◆ TASKS AND EXERCISES:
1) Answer the following from the court opinion on the automobile deficiency suit, one answer per line, marked to match:
(a) Who is listed as counsel for the appellant?
(b) What did the defendant execute as security for part of the purchase price?
(c) What did the lower court do upon the trial of the case?
2) Carry on the court opinion on the automobile deficiency suit, starting right after its final sentence.

◆ PROVIDED PASSAGE:
━━━━━━━━━━━━━━━━━━━━━━━━━━━━━━
Supreme Court of South Carolina
Apr 15, 1964
135 S.E.2d 852 (S.C. 1964)

Opinion

18199

April 15, 1964.

Clement L. McEachern, Esq., of Greenville, for Appellant. Messrs. Leatherwood, Walker, Todd Mann, of Greenville, for Respondent, cite: As to the trial Judge properly directing a verdict for Plaintiff where there was no other reasonable inference but that Defendant owed the indebtedness on the contract alleged in the complaint: 239 S.C. 103, 121 S.E.2d 351; 243 S.C. 276, 133 S.E.2d 798; 236 S.C. 378, 114 S.E.2d 493; 234 S.C. 182, 107 S.E.2d 43; 241 N.C. 109, 84 S.E.2d 337; 239 S.C. 216, 122 S.E.2d 425; 72 S.C. 39, 51 S.E. 531; 243 S.C. 338, 134 S.E.2d 80; 174 S.C. 537, 178 S.E. 139; 236 S.C. 239, 113 S.E.2d 753; 242 S.C. 42, 129 S.E.2d 750; (Mo.) 73 S.W.2d 413.


April 15, 1964.


The defendant purchased an automobile from the plaintiff, executing a conditional sale contract as security for a part of the purchase price. Upon the failure of the defendant to meet the payments due under the contract, the automobile was sold and the proceeds of sale credited upon the indebtedness. After all proper credits, the defendant owed a balance and this action was brought to recover such deficiency. Upon the trial of the case, the lower court directed a verdict in favor of the plaintiff for the balance due and, from the judgment so entered, the defendant has appealed.
━━━━━━━━━━━━━━━━━━━━━━━━━━━━━━
◆ MATERIAL:
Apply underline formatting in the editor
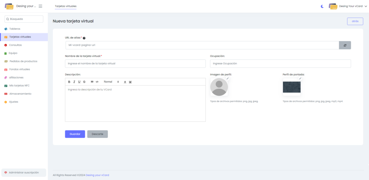The height and width of the screenshot is (180, 369). pyautogui.click(x=79, y=82)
━━━━━━━━━━━━━━━━━━━━━━━━━━━━━━
◆ ANSWERS GIVEN:
1)
(a) Clement L. McEachern, Esq., of Greenville.
(b) A conditional sale contract.
(c) It directed a verdict in favor of the plaintiff for the balance due.

2)
The parties agree in their briefs that the sole question involved is whether the lower court erred in directing a verdict for the plaintiff. The material facts are not in dispute.

The defendant purchased a 1957 Chevrolet automobile from the plaintiff, Charles R. Callicutt, d/b/a Textile Auto Sales, and executed a conditional sale contract which provided for the payment of a balance of $1,646.16 in 24 monthly installments of $68.59. This contract was then assigned by the plaintiff to Stephenson Finance Company. The defendant, after paying three installments on the contract, totalling $205.77, was unable to continue the payments and requested that Stephenson take possession of the automobile. Pursuant to this request of the defendant, Stephenson took possession of the vehicle and sold it at public sale after proper advertisement and written notice thereof to the defendant. The plaintiff purchased the automobile at the sale for the sum of $400.00. Thereafter, Stephenson credited the defendant with the proceeds of the sale and certain rebates, leaving a net balance due by the defendant of $589.46. The plaintiff testified that he was obligated to save Stephenson from any loss under the contract and repurchased the same after the sale in discharge of such obligation. Subsequently, the plaintiff instituted this action to recover the balance due by the defendant.

The complaint alleged substantially the foregoing facts, to which the defendant filed only a general denial. Therefore, the sole issues in the case were whether the defendant owed any indebtedness under the alleged conditional sale contract and, if so, in what amount.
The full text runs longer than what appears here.